Kepone’s Political Fallout
The Kepone incident pushed public sentiment well passed the tipping point on the issue of toxic substances regulation; the uproar and resulting political pressure overcame the House of Representative’s resistance to the passage of TSCA. In 1976, after a five year wait, TSCA was finally passed by large majorities in both the Senate and the House. President Gerald Ford signed the bill into law.
Epilogue
The original 1970 version of TSCA authored by the Council on Environmental Quality and submitted to Congress in 1971 did not contain the provision directing EPA to regulate PCBs (aka Section 6(e)); it did not mention PCBs at all. Section 6(e) first appeared as an amendment to the 1975 Senate bill and there was strong advocacy in favor of it by environmental groups and labor unions. But, the Senate rejected the amendment because the majority considered the 6 (e) language to be too technically specific for inclusion in the Act and because the USEPA Administrator, Russell Train, argued strongly against its inclusion.
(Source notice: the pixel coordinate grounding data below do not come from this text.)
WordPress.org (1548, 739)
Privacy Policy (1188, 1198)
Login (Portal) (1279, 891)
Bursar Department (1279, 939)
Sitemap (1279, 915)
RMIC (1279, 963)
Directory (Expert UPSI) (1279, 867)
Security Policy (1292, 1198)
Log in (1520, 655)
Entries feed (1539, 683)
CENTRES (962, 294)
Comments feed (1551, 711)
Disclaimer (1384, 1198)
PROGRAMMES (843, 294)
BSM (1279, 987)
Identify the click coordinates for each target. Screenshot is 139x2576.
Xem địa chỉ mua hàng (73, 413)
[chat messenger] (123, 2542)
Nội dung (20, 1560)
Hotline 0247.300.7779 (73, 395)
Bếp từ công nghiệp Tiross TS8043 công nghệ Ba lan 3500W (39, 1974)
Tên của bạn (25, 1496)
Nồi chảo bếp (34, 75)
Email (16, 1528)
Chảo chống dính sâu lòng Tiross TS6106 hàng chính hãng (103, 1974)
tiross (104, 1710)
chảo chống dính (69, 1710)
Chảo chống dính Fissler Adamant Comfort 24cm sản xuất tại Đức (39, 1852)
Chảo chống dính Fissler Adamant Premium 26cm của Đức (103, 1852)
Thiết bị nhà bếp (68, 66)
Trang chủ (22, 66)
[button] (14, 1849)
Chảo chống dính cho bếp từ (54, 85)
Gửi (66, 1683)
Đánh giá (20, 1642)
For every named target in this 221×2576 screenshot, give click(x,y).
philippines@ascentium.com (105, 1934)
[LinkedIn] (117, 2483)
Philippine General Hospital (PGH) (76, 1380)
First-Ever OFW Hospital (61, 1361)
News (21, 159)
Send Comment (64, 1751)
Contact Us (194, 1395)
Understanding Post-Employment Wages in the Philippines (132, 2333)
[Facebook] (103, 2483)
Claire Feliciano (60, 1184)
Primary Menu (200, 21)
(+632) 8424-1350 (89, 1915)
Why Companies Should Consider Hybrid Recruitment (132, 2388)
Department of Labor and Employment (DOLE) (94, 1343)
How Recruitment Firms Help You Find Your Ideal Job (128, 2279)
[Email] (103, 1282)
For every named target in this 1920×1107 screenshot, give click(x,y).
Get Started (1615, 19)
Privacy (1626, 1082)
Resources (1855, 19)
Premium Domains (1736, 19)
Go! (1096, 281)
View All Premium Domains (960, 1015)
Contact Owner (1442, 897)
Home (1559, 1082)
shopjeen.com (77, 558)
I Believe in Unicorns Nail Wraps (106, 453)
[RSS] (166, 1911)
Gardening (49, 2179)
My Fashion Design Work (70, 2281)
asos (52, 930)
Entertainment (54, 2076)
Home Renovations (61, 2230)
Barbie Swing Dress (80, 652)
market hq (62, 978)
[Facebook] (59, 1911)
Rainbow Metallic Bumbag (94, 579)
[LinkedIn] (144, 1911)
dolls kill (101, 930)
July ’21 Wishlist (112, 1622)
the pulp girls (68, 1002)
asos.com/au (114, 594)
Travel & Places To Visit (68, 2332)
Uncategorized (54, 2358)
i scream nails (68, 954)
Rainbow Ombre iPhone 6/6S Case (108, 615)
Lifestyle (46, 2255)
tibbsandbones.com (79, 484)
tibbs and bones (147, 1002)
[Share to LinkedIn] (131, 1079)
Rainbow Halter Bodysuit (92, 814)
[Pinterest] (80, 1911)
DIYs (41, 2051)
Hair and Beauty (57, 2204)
However, despite this earlier rejection, section 6(e) was re-proposed as an amendment to the Senate’s 1976 TSCA bill by Senator Gaylord Nelson of Wisconsin. Nelson correctly sensed that, as a result of the Kepone incident, the political ground had shifted and the time was now right to get TSCA passed with section 6(e). With the maelstrom of Kepone publicity swirling around, Nelson’s amendment was accepted into the Senate bill without resistance on the last day of debate.
Meanwhile, Representative John Dingell of Michigan offered Section 6(e) as an amendment to the House TSCA bill. Unlike in the Senate, there was spirited opposition to the amendment in the House. However, even in the House, public outrage over the Kepone incident trumped all other considerations in the representative’s minds. The amendment was quickly adopted and the bill moved on to President Ford’s desk with Section 6(e) intact. Thus was born the PCB regulations.